*** SUPPLIED MATERIAL ***

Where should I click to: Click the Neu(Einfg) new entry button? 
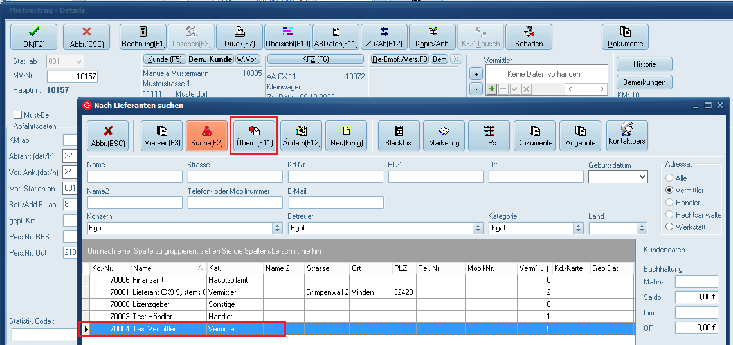click(x=346, y=136)
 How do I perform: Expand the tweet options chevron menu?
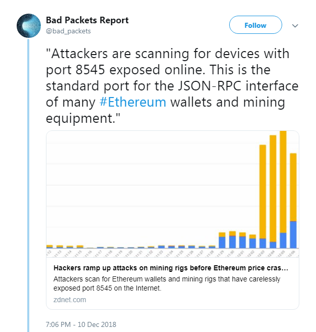296,25
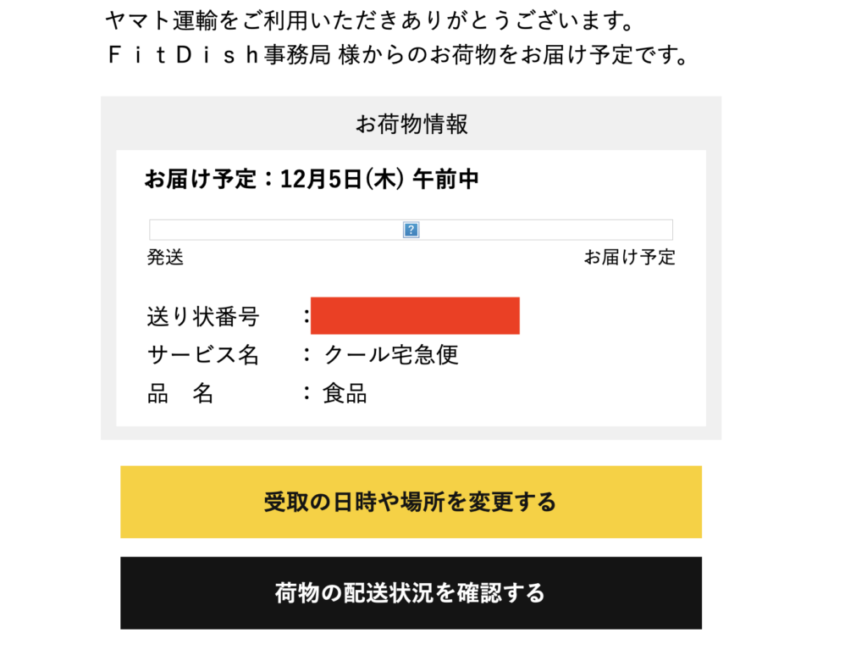
Task: Click the FitDish事務局 sender text
Action: [219, 55]
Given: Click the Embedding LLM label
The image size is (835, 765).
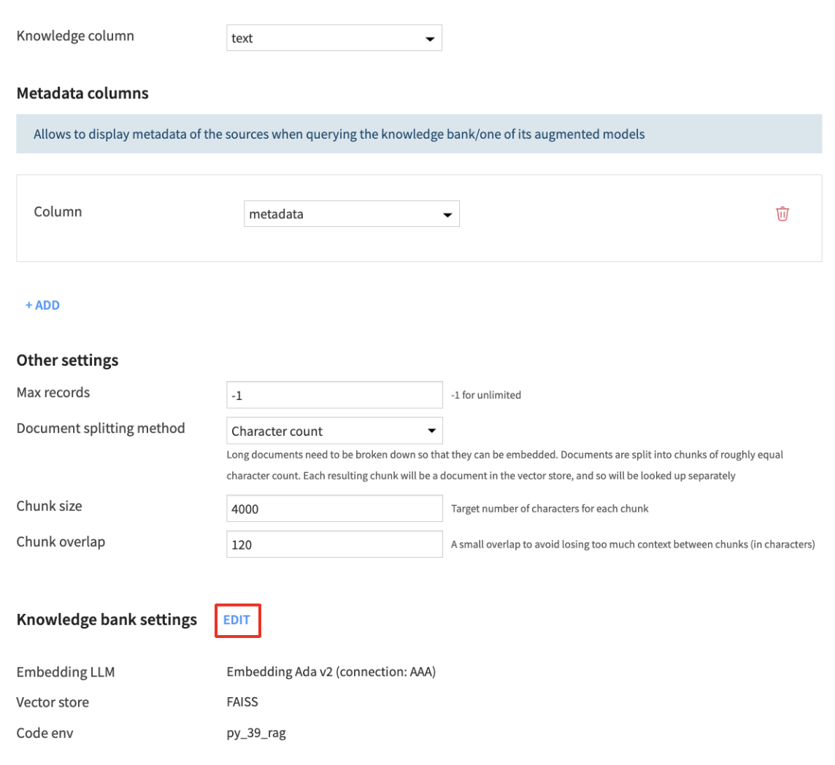Looking at the screenshot, I should pos(66,672).
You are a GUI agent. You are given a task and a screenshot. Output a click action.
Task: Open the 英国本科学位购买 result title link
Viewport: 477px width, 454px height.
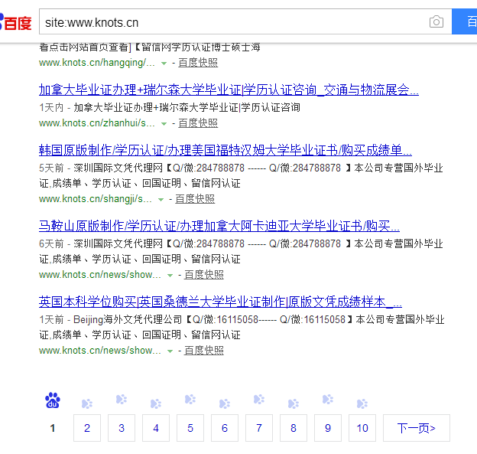point(220,301)
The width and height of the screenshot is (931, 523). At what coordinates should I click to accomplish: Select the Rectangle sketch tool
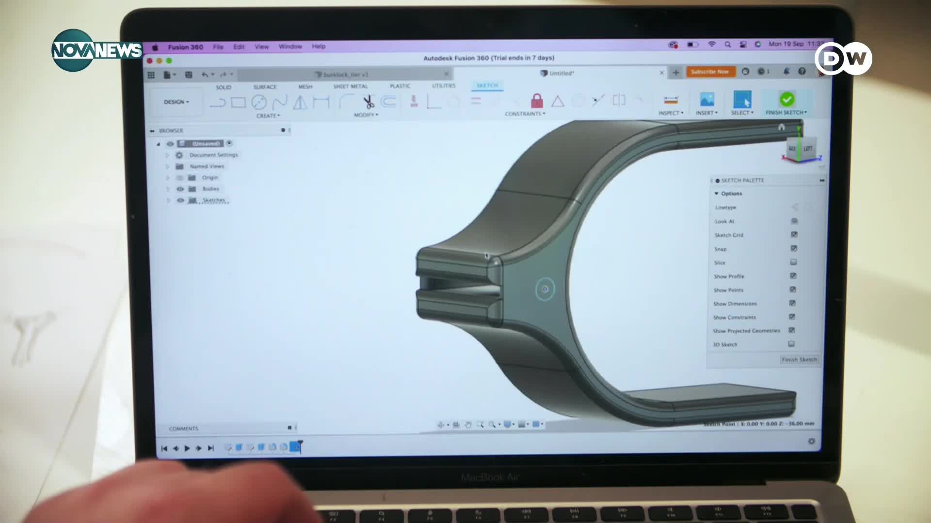click(238, 103)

*** End of SUPPLIED MATERIAL ***

| WHAT THE TASK REQUIRES |
Skip the pictures and retype exactly the lines from the one that contains "Viewport: 477px width, 454px height." to the last line of the records.

| SOLUTION TO THIS EXERCISE |
Viewport: 477px width, 454px height.
point(220,301)
The width and height of the screenshot is (931, 523). At what coordinates should I click to accomplish: Select the Rectangle sketch tool
click(238, 103)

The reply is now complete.